Can you reproduce the rows below word for word, from the line containing "Task: Expand the" through the end of the rows, with both ends included? Leave the pictures out of your answer.

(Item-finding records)

**********

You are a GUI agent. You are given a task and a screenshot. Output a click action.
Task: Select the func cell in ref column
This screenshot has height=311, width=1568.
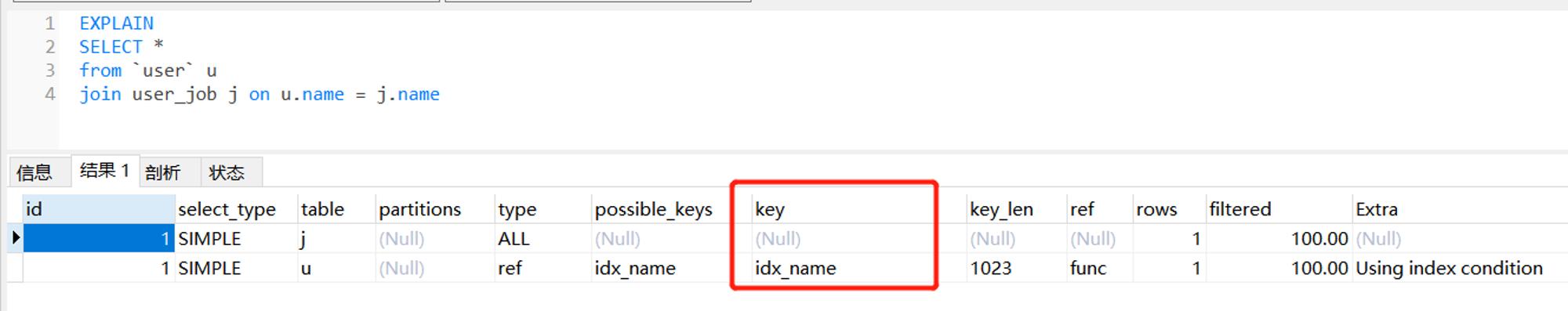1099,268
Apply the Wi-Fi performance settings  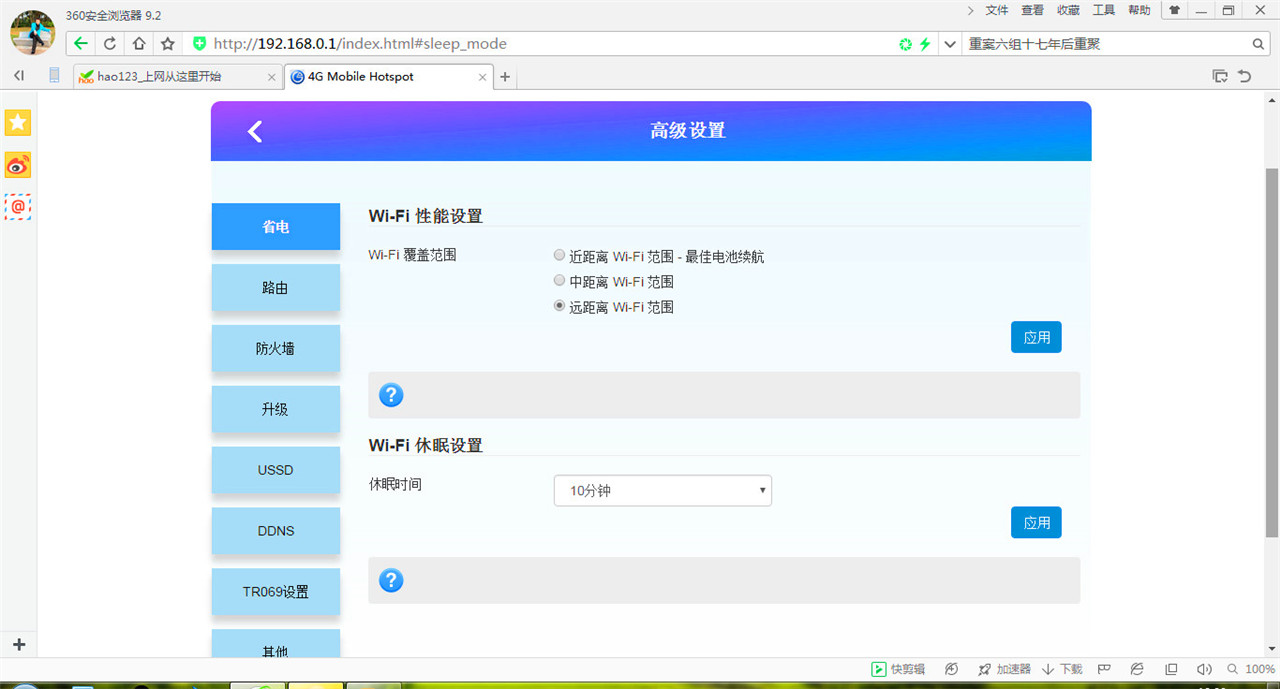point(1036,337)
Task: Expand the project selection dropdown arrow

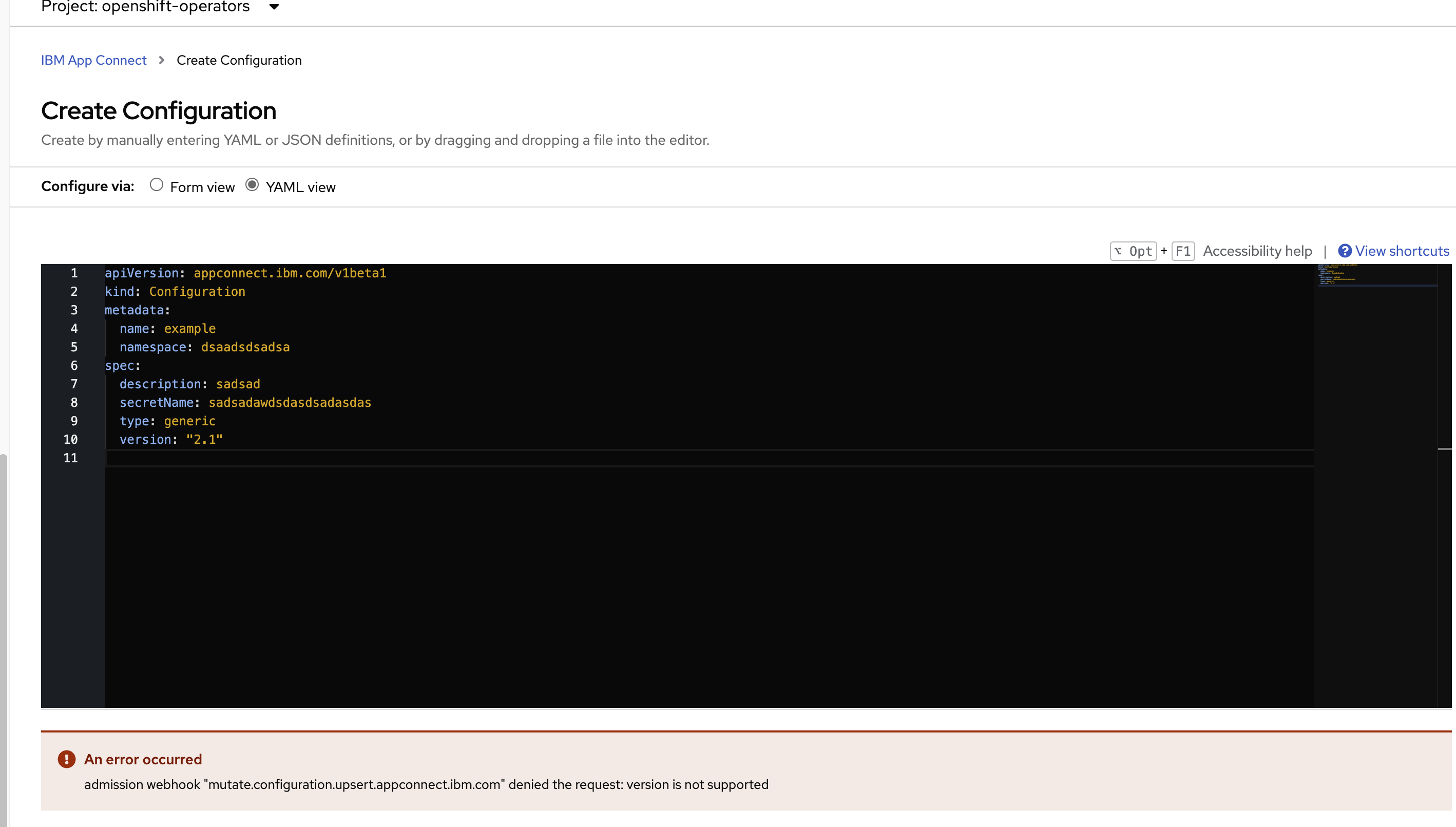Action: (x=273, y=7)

**********

• _PROBLEM SOLUTION_:
Task: Expand the project selection dropdown arrow

Action: (x=273, y=7)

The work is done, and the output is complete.